This entry features assorted photographs from recent months, along with my reasons for taking the photographs in the first place.
Devices for taking them
In a tweet there was a photograph of a crowd of excited people, all brandishing cellphones, except for this one old woman.
Woman spotted without phone camera out, is now an Internet sensation: http://t.co/ArqdrtykiL pic.twitter.com/MqlAbZHDzA
— PetaPixel (@petapixel) October 8, 2015
Instead of just giving the link in the tweet, I could display the photograph here, but I am not going to. I gather many people liked it. I imagine they liked it in a self-conscious way, seeing themselves in everybody but the empty-handed woman.
I am not always the person with no mobile in his hand. However, I was amused to read about a graphing calculator introduced almost twenty years ago—a calculator that many American students still have to pay a hundred dollars for today.

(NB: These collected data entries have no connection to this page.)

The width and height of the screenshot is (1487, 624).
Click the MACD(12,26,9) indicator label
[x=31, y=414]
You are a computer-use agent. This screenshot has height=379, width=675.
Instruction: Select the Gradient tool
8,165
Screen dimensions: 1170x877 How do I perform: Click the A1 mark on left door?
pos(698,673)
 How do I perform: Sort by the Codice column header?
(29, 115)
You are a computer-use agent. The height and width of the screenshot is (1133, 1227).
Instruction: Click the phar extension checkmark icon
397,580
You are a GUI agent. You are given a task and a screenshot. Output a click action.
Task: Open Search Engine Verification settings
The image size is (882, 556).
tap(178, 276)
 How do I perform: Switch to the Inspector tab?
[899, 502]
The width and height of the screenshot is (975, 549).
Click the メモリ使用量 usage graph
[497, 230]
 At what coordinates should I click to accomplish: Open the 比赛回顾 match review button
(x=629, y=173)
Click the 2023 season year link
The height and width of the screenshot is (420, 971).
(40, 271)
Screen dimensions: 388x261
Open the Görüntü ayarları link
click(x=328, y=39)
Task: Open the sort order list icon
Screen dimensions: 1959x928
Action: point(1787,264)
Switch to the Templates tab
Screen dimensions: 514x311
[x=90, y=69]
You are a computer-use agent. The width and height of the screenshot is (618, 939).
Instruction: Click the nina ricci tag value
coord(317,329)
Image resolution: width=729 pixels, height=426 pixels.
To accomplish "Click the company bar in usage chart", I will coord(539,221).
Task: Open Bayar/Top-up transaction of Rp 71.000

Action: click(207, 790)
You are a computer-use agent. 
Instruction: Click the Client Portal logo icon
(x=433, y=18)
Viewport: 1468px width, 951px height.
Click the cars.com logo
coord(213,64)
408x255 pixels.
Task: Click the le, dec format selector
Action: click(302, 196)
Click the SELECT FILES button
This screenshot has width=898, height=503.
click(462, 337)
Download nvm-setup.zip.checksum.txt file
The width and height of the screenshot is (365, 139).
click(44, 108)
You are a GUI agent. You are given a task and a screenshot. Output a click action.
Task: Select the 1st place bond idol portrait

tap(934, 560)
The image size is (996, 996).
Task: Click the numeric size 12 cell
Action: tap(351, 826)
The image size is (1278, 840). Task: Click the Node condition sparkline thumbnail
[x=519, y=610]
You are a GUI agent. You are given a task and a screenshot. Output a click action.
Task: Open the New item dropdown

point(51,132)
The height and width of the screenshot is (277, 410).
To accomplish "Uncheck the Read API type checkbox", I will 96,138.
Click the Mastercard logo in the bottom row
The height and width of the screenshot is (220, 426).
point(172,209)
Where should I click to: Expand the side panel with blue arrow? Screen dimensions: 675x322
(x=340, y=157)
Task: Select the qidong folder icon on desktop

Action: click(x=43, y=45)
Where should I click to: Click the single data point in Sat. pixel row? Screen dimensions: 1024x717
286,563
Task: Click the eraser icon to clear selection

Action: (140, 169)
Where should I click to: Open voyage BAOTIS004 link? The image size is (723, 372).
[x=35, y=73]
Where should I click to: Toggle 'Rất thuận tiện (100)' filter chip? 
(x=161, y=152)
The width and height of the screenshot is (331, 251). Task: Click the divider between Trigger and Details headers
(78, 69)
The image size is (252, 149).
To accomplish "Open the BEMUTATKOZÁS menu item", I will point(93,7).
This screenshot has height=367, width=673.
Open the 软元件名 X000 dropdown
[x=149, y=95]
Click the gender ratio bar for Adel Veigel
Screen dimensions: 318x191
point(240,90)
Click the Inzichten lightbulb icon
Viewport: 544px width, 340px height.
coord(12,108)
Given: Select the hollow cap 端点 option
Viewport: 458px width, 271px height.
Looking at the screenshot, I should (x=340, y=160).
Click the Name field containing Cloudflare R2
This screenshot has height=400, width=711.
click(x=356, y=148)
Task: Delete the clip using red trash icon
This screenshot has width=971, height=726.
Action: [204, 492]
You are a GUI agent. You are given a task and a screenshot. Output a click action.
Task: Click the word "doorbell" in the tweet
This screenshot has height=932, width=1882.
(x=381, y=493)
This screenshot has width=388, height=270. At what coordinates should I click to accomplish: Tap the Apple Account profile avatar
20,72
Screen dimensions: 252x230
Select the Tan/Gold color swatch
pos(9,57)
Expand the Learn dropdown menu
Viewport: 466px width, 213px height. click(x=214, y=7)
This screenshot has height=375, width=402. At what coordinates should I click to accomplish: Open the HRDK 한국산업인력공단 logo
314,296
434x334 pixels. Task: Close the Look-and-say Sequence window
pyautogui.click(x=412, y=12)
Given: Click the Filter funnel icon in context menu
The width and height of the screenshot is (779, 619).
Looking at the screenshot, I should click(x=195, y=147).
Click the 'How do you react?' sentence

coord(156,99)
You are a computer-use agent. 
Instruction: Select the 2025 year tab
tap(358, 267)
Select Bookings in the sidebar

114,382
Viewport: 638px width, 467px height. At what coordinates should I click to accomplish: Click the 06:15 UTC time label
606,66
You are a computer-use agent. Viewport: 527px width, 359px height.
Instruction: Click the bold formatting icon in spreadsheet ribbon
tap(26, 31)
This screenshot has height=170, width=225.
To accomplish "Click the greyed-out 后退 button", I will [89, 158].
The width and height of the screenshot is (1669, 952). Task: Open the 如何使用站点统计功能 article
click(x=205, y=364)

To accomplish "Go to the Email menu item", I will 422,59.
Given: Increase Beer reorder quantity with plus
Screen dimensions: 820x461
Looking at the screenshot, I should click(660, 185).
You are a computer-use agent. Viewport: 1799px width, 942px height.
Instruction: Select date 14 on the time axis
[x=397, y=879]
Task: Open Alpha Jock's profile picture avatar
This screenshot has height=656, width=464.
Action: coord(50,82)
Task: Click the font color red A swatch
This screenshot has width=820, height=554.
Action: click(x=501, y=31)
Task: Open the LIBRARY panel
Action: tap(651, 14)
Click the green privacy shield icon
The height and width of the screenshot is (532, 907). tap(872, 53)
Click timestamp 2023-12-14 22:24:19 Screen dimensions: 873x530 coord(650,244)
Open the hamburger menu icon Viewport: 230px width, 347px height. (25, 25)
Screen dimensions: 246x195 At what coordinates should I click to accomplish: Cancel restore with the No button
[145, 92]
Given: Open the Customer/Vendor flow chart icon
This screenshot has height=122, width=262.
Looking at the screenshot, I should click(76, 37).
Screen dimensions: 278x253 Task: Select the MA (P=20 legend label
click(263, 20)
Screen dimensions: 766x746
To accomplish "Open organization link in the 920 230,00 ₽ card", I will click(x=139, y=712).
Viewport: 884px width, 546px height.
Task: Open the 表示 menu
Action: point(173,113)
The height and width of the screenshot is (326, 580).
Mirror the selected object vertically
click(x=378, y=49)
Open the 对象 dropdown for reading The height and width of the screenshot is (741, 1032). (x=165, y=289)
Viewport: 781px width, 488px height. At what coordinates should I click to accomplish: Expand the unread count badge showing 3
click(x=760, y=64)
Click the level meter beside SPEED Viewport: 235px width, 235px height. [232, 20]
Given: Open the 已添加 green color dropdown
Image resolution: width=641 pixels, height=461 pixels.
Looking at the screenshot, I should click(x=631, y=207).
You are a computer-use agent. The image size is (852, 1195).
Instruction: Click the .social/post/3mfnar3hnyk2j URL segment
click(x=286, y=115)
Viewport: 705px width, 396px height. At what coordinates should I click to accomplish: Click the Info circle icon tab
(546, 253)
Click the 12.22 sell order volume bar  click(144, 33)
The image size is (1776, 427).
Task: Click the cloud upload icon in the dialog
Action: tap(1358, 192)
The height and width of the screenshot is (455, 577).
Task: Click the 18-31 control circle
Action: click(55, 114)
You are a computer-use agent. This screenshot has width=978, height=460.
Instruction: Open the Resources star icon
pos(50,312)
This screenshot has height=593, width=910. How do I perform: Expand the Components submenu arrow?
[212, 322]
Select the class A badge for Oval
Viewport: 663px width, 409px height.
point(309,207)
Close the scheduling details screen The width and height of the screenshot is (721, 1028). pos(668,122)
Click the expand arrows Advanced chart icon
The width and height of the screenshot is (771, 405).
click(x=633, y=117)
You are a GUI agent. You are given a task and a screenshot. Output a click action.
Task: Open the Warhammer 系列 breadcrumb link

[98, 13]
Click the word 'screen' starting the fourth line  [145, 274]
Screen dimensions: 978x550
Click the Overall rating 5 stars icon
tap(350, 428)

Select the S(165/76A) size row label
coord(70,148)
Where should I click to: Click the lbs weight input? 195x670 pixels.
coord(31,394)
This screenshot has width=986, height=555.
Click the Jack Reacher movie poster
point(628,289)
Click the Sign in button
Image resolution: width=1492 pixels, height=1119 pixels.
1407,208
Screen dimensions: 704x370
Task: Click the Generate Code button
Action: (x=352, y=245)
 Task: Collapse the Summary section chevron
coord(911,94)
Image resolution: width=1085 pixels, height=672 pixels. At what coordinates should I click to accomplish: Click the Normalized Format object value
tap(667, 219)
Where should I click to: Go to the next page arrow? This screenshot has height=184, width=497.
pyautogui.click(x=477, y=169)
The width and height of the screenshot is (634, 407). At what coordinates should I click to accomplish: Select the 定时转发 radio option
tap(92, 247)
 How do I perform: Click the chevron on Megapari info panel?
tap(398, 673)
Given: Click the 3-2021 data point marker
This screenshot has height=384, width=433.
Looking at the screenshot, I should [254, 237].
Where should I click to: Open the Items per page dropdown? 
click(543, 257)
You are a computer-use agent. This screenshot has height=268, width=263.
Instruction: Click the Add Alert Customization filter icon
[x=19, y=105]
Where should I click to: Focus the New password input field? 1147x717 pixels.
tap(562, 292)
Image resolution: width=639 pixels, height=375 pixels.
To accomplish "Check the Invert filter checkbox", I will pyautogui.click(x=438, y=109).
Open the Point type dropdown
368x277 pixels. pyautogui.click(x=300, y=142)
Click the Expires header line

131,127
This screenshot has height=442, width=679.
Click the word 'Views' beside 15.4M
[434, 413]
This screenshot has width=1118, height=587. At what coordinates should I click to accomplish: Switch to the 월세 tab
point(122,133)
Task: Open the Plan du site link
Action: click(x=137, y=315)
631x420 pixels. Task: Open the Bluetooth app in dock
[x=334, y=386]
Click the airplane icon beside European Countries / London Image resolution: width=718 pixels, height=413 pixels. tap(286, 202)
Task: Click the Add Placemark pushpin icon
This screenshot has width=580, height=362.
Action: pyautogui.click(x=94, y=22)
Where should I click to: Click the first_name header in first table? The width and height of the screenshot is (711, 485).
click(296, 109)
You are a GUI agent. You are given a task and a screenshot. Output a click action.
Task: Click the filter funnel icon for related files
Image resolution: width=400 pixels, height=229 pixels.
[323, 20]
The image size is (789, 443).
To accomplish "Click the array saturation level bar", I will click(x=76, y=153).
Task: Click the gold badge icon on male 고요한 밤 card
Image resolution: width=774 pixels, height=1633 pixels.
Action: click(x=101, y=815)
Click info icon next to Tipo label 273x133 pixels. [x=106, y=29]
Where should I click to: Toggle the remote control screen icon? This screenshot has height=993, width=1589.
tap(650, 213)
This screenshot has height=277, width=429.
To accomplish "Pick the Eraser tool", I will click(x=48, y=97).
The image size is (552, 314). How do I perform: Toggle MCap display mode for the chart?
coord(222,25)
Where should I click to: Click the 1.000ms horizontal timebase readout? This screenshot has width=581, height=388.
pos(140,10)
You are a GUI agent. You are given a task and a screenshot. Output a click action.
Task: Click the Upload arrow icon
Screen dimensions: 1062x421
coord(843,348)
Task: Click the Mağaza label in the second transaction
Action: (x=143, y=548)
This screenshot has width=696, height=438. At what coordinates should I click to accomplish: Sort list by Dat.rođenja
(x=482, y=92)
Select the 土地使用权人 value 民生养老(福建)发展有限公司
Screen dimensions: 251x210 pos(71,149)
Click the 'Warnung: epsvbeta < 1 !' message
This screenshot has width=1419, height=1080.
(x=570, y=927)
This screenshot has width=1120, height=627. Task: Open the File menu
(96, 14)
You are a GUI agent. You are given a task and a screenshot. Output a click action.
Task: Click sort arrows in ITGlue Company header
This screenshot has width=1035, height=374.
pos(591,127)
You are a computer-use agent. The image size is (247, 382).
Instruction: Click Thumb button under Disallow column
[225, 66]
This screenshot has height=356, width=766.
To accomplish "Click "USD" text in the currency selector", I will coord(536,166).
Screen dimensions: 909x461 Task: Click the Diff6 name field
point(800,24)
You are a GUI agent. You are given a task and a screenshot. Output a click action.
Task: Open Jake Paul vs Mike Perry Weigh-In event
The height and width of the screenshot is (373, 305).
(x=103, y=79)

One teacher says (in a Medium article of October 7, 2015, by Jack Smith IV),
her kids love the fact that the calculators are clunky and tactile, an opinion anyone who misses the tactile, QWERTY keyboards of earlier smartphones shares.
“The learning curve is higher, but the buttons…they love pushing ‘em,” Yenca said.
I still use one of the “earlier smartphones”; it is the only mobile phone that I have ever had. It has a camera, but I rarely use it. I do often carry a dedicated camera, in case there is something that seems worthy of being photographed. But snapshots mean little without words, and writing those words is not always a labor that I want to engage in.
Still, I have found myself with a number of photographs of this or that object of interest. Here is a selection from recent weeks, in chronological order.
Pictures themselves
When Ayşe and I were in Altınova in August, I almost decided to take home our collection of Lesbian ouzo bottles. I had brought them by ferry from Lesbos in 2007. When we go to Altınova now, the bottles are a reminder of a pleasant time once had across the water in Greece. Back in Istanbul, I have occasionally wished to have this reminder present. However, the bottles will stay in Altınova at least another year. When it came time to leave, I could not bring myself to find room for the bottles in my backpack. I found room for them only on the memory card of the camera.
In the summer of 2014, the old school behind our flat was torn down. I wrote then about the unsafe conditions for the demolition team. The new school is going up under similar conditions. I watched a load of steel reinforcement bars dangle from the end of a crane. None of the workers receiving the load of bars was wearing a hard hat.
It has been interesting to watch the new school go up. It is much larger than most apartment buildings, but much smaller than some of the real high-rises around, such as the ones at the top of the photo. From a distance, the workers would seem to work fairly independently. But they ought to be experienced and skilled. I might have thought the experience would bring with it a recognition of the value of safety measures like hard hats. In any case, I hope the workers are satisfied to produce something so tangible as this school, even if it only takes away more space from an already-overcrowded neighborhood.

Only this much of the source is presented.